Faster searches with better results: Search latency decreased for both product data and knowledge content. At the same time, the system could store and query richer metadata, thereby improving search relevance and enabling more accurate, personalized responses.
More efficient parallel task execution: The platform now handles parallel workflows more efficiently, retrieving, ranking, and generating responses at scale without performance bottlenecks.
Lower operational overhead and more predictable costs: With fewer moving parts and constraints, infrastructure overhead was reduced, and cost management became more predictable as usage grew.
Better customer experiences: These improvements led to faster response times, higher-quality support, and the ability to personalize interactions at scale—helping merchants convert more shoppers and build deeper customer relationships.
Developer/Engineering Insights
Firas Jarboui, the ML engineering lead at Gorgias, shared that reliability and flexibility were two of the most critical needs when selecting a new vector database provider. The limitations of their legacy system forced the team to consider alternatives, and a Zilliz team conference session introduced them to Milvus and Zilliz Cloud at just the right moment. While not yet in use, Firas noted that multi-representation search — the ability to store and weight multiple embeddings per item — is a strategic capability that Gorgias plans to adopt. It would enable more nuanced product matching across varied customer contexts.
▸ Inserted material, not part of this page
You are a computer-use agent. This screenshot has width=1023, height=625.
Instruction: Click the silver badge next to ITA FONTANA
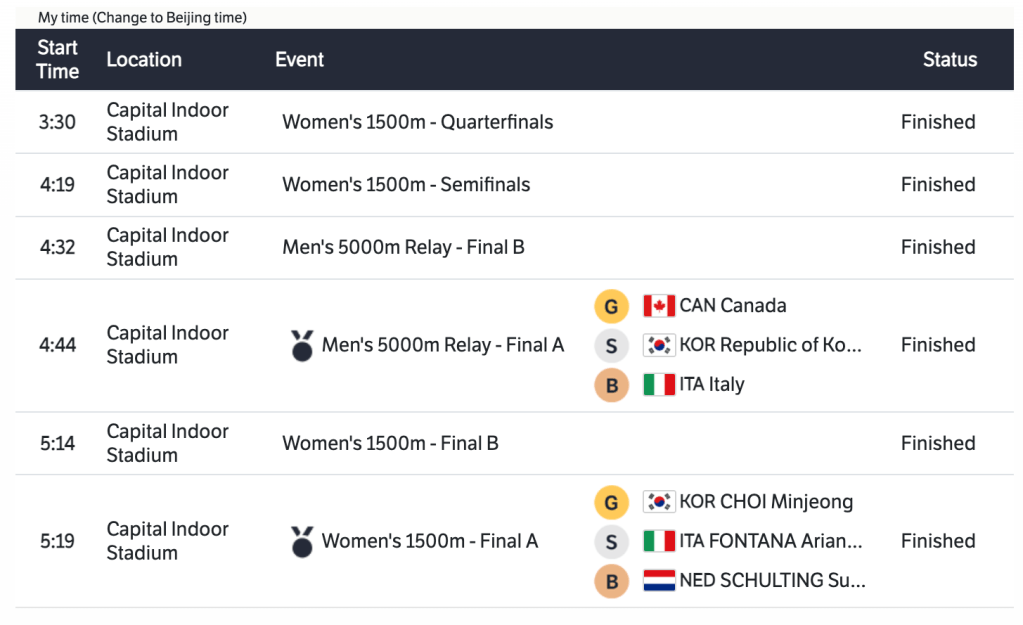[x=611, y=542]
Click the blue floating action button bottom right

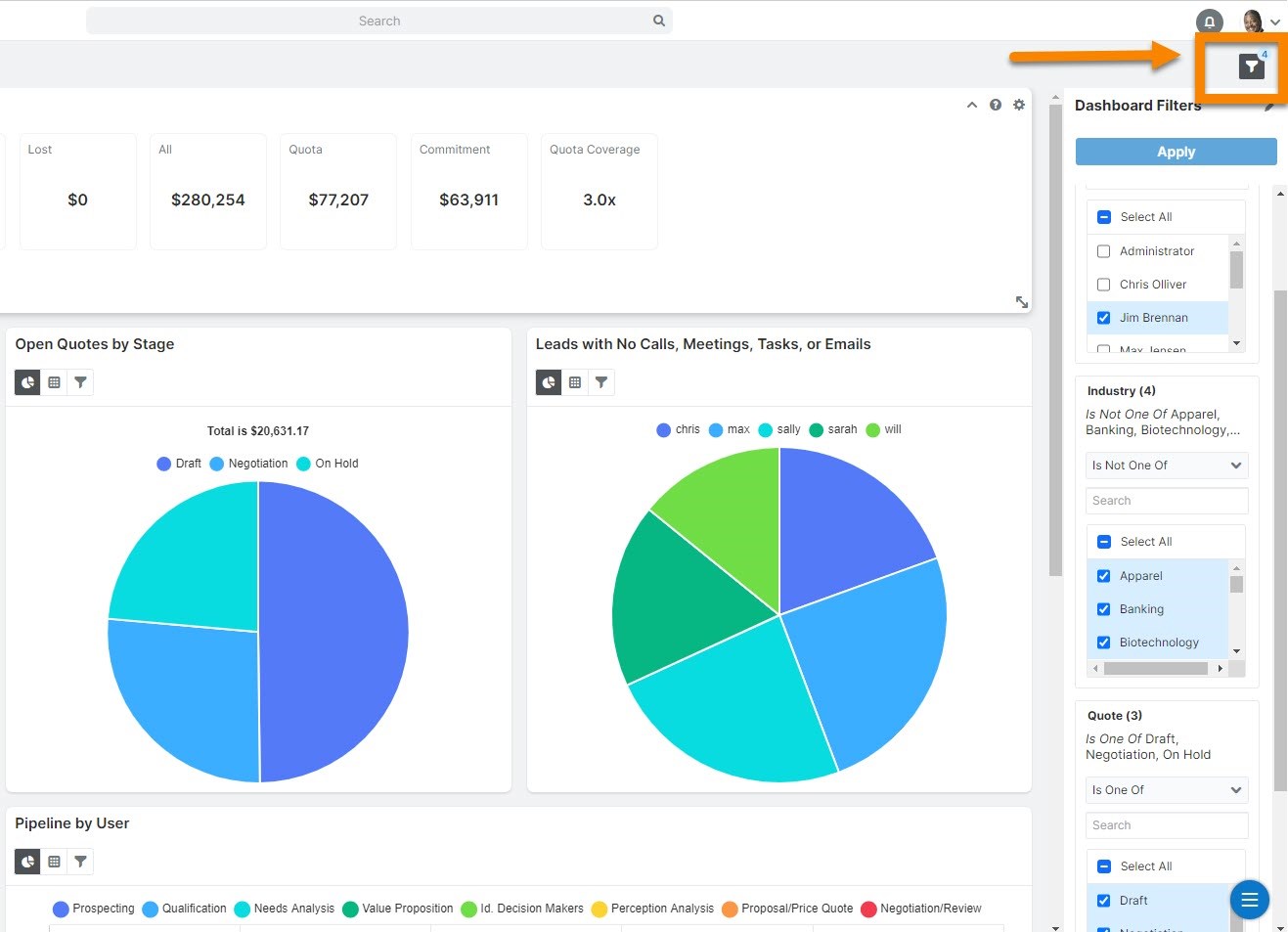point(1249,899)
He also emphasized the importance of maintaining a clean multi-tenant separation, which Zilliz Cloud enables through partition key-level isolation. For future improvements, Gorgias is particularly interested in expanding filtering logic and negative similarity search, such as recommending products that are explicitly not similar to user dislikes.
Future Plans & Roadmap
Looking ahead, Gorgias is building a new merchant-facing AI tool — one that lets sellers ask questions about their own customers, such as sentiment trends and product-specific feedback. This complements the existing customer-facing agent and aims to bring lightweight BI-style insights into the conversational interface, without requiring a data science team. To support this, the team will index entire ticket histories and extract product-specific sentiment embeddings.
On the retrieval side, Gorgias is working to implement advanced filtering and contextual recommendation logic. This includes expanding current capabilities for exclusion search and edge-case discovery (e.g., “products least like this”), and enabling more merchant control over how the AI agent surfaces recommendations.
The long-term vision is to make personalized, AI-powered service accessible to all merchants — even small teams without data scientists — and to keep the digital retail experience as intimate and helpful as the local tailor from their founder’s childhood story.